Saved data entries:
* * * *
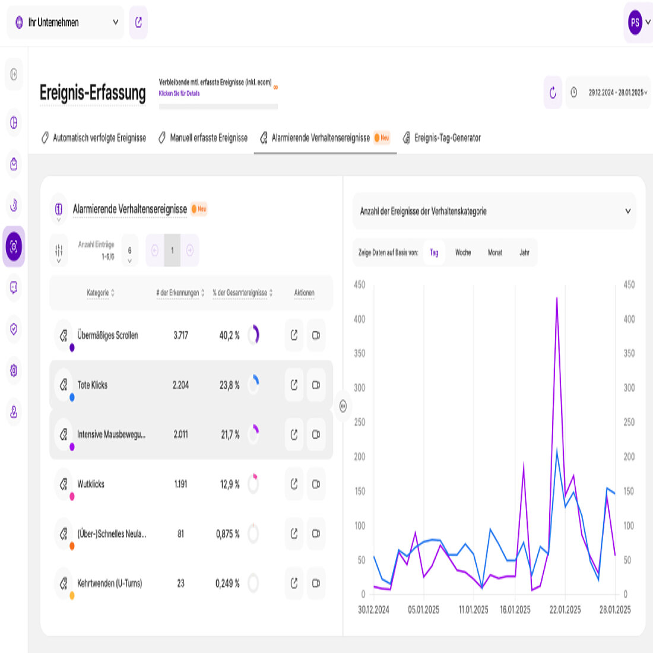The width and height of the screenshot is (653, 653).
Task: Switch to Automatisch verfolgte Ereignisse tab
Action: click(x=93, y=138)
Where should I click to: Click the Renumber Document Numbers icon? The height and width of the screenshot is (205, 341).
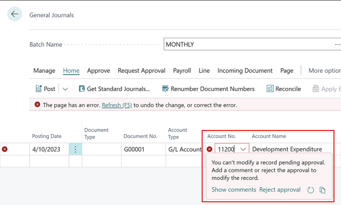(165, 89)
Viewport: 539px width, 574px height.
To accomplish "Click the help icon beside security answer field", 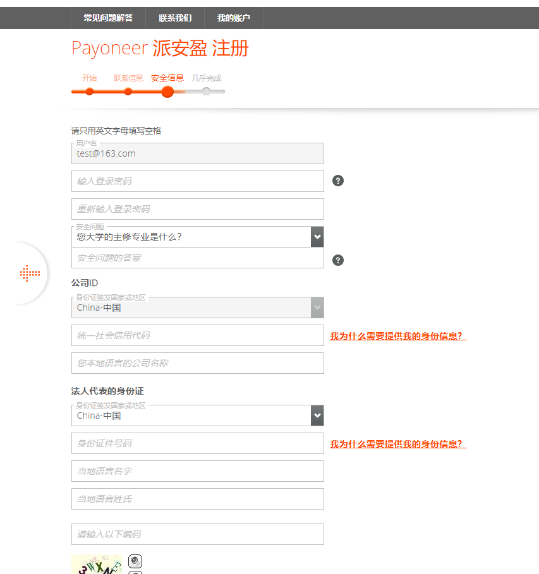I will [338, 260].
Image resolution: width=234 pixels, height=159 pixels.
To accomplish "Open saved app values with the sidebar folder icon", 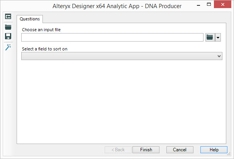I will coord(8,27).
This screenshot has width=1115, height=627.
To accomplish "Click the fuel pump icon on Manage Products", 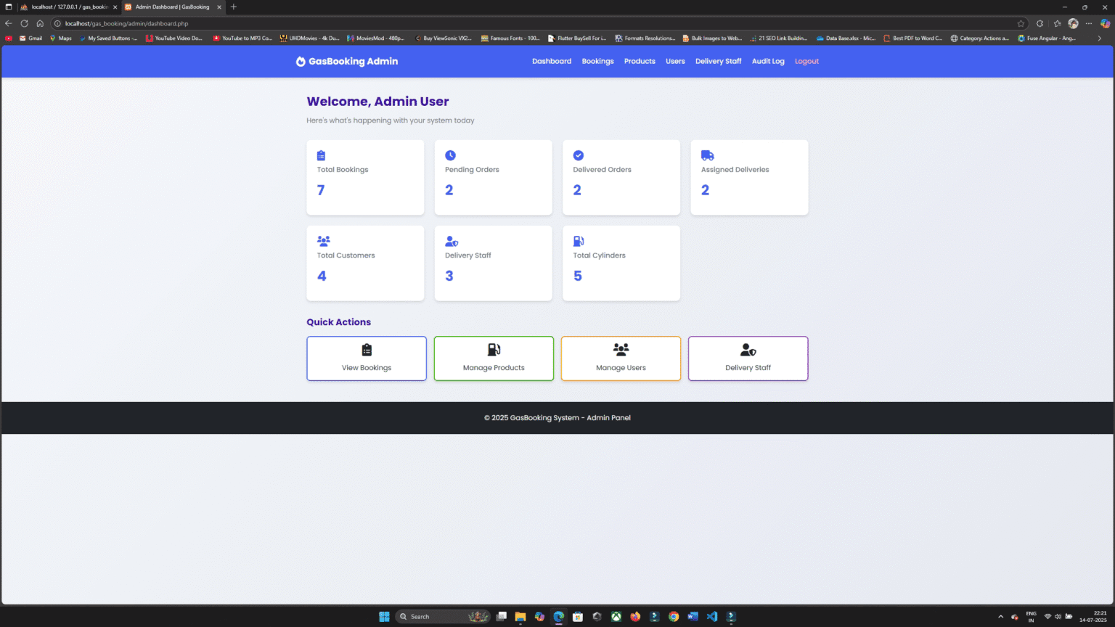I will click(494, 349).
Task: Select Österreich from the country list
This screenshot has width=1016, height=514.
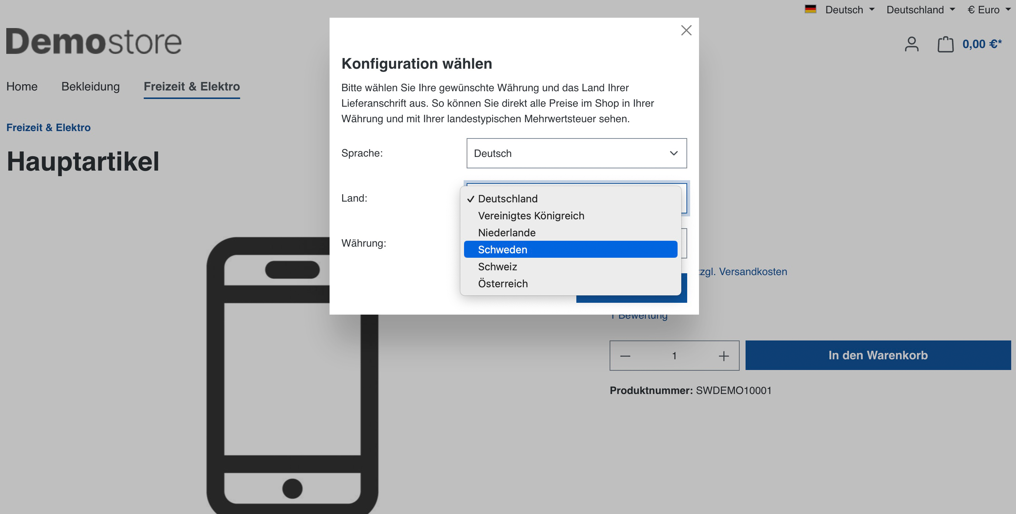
* * * *
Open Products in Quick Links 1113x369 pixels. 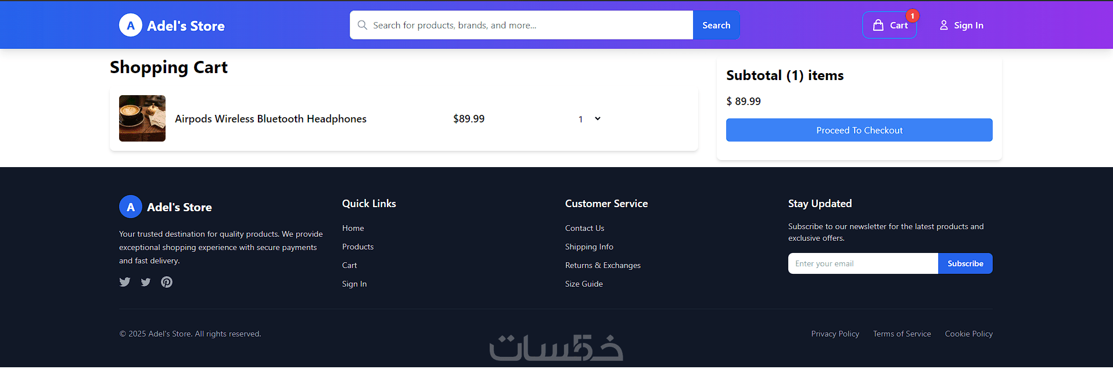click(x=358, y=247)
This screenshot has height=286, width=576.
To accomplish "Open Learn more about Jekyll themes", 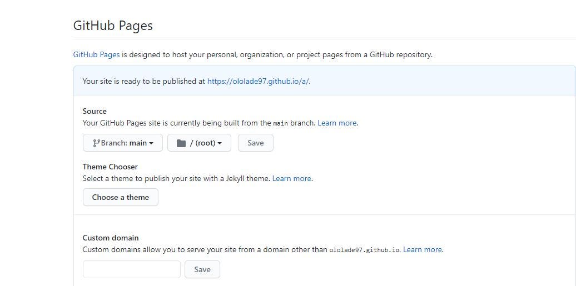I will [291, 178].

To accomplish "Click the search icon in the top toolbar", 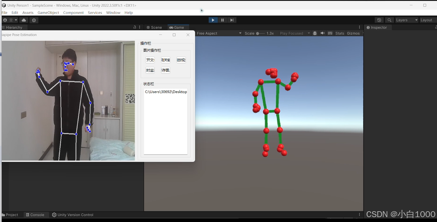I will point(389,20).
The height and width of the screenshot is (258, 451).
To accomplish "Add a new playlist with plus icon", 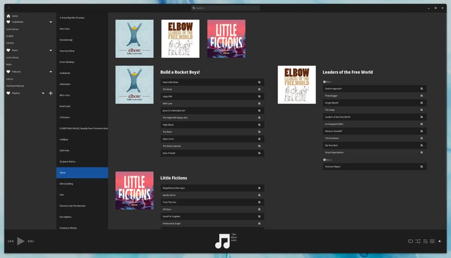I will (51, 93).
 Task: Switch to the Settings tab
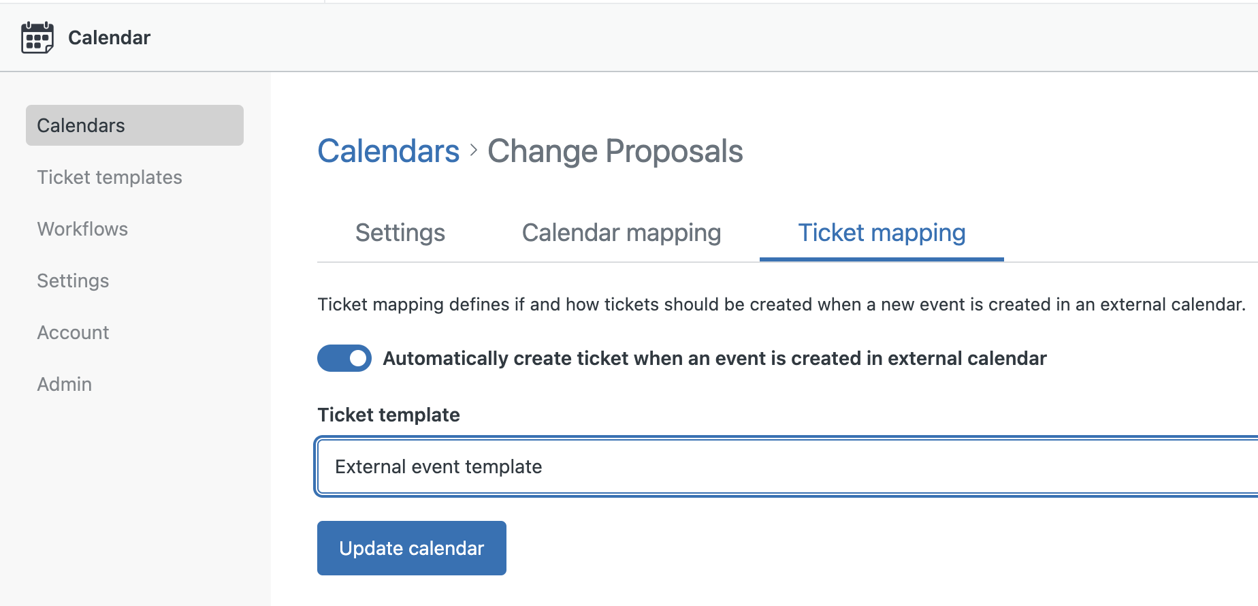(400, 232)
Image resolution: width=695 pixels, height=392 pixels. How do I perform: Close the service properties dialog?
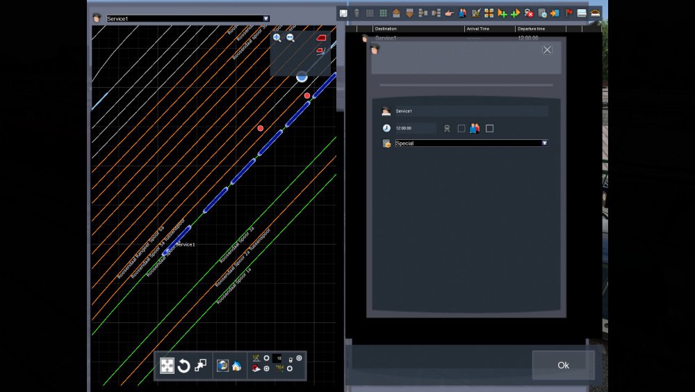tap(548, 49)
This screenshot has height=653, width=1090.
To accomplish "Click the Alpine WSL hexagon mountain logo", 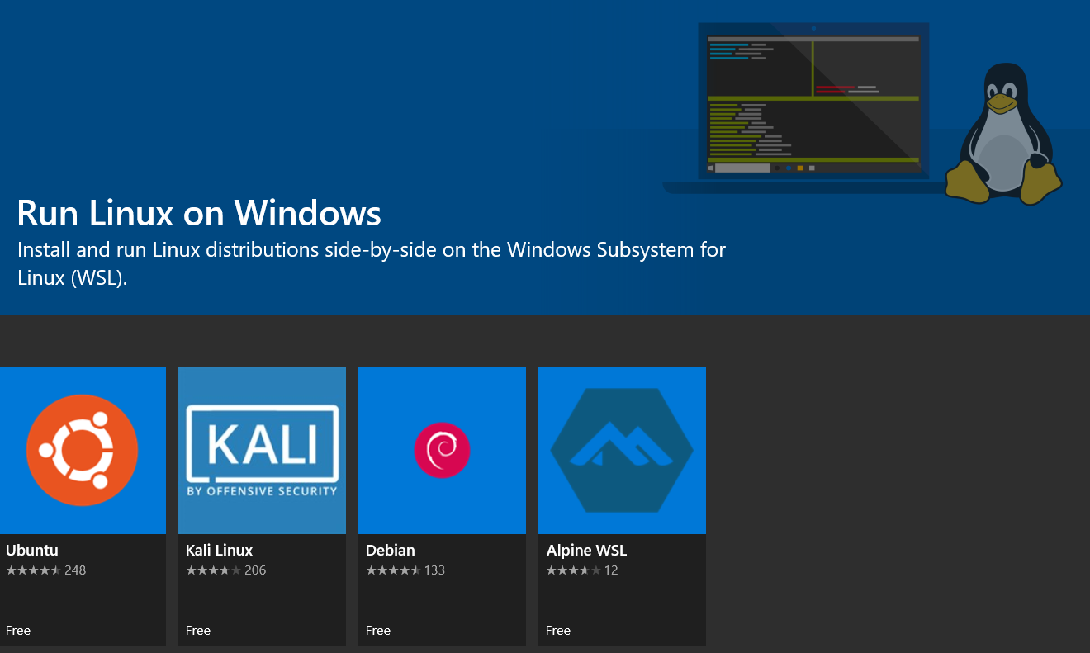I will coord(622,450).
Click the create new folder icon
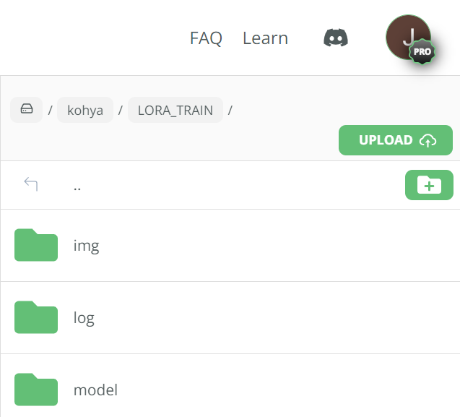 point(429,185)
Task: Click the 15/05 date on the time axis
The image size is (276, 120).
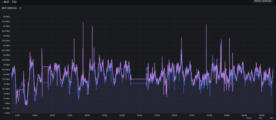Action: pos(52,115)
* * * *
# [What is required]
From the records above, count how many lines hold the string "This", then give only that number.

# [Completed exercise]
4